> Exercise objective:
Count the lines below containing "panel"; state the number only.
--- START ---
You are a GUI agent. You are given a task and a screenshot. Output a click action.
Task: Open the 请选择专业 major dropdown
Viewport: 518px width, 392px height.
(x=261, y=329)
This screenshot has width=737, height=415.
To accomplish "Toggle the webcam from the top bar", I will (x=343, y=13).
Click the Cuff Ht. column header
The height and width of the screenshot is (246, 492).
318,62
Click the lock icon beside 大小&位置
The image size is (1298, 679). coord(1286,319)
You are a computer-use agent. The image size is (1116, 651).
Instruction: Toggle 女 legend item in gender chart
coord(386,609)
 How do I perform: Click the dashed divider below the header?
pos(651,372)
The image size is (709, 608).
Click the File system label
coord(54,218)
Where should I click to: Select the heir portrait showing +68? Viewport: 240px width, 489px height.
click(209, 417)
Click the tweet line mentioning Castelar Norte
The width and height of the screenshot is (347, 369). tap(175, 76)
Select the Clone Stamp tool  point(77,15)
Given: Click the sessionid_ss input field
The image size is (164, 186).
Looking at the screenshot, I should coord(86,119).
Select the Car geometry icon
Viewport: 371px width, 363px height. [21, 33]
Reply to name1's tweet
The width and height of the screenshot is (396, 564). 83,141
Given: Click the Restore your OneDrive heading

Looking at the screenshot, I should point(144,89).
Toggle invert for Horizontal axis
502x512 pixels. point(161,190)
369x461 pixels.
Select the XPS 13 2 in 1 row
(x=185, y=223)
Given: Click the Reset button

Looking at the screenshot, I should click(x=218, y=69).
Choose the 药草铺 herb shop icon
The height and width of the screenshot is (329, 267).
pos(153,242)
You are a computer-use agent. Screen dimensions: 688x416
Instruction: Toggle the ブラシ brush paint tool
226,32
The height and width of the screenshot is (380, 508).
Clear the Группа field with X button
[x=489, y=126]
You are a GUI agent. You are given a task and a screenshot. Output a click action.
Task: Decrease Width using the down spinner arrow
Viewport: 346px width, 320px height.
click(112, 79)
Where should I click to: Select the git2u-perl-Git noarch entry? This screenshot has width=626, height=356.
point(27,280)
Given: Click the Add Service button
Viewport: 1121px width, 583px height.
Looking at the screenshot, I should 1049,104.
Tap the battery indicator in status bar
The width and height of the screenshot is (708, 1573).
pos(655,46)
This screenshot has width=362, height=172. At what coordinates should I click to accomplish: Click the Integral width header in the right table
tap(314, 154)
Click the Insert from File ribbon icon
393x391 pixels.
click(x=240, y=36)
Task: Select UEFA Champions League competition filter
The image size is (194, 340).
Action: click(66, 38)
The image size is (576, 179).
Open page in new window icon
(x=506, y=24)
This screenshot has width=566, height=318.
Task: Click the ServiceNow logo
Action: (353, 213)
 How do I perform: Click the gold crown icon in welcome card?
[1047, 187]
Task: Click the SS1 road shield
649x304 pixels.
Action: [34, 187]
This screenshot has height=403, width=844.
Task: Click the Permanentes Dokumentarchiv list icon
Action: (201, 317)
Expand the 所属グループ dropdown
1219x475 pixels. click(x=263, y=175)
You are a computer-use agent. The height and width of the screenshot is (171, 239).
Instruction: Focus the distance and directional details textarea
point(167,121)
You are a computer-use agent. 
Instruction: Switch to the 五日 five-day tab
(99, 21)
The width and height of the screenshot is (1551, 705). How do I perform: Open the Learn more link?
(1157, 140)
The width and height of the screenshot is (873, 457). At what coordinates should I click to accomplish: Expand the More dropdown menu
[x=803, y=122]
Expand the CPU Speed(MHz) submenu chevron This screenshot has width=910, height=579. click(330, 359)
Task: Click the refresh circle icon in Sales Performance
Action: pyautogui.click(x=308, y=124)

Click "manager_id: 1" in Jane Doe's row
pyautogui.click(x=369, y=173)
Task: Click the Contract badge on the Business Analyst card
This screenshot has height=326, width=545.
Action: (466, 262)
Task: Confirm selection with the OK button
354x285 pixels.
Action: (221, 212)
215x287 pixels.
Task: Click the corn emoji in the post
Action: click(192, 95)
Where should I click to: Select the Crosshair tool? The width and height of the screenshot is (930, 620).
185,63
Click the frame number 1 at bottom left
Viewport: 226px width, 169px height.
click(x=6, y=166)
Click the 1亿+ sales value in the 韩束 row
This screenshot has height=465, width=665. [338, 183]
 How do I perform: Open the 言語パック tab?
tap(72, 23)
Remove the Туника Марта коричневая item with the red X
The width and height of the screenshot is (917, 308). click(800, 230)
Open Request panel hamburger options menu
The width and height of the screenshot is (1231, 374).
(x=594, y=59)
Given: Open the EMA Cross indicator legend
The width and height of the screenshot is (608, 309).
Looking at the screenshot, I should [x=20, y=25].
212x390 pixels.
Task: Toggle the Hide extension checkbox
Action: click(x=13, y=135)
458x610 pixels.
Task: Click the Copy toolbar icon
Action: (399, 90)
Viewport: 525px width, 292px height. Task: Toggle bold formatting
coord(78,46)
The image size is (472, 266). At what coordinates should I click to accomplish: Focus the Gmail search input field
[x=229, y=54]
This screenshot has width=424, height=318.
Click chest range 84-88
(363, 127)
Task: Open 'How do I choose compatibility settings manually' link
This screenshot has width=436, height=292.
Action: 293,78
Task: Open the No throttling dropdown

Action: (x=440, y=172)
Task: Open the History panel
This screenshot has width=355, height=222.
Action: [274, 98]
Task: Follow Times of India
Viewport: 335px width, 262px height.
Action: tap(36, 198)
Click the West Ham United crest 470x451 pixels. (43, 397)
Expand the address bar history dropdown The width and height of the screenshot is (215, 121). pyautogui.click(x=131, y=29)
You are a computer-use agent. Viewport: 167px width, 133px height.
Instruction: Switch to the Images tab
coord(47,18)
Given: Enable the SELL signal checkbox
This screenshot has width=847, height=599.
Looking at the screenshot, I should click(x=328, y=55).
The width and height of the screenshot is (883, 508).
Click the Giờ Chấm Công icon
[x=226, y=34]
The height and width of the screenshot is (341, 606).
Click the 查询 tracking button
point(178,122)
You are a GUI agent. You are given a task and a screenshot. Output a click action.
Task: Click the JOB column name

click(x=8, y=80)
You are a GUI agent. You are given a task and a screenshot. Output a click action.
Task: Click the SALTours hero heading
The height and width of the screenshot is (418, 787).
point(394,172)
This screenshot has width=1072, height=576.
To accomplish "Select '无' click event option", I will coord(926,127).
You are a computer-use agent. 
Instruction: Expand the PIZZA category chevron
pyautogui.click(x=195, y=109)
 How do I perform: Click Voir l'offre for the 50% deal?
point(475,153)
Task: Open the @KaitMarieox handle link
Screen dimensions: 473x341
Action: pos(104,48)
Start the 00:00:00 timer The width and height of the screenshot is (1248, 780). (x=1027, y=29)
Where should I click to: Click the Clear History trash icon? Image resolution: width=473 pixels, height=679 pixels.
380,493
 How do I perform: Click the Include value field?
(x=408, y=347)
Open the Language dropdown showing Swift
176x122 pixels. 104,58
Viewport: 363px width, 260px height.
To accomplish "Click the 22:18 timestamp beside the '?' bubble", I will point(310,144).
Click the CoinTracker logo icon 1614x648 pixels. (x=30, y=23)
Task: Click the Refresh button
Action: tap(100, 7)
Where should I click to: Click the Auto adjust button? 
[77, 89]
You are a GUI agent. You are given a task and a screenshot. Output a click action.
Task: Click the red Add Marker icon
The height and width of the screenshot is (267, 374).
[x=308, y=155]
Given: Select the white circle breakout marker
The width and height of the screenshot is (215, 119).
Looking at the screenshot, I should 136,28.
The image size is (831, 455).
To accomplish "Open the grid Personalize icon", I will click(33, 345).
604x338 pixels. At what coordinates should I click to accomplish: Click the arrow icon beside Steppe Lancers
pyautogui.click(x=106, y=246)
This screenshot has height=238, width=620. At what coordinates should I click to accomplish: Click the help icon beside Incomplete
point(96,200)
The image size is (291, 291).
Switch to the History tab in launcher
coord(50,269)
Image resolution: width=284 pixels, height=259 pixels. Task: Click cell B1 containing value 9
--- END ---
> Answer:
2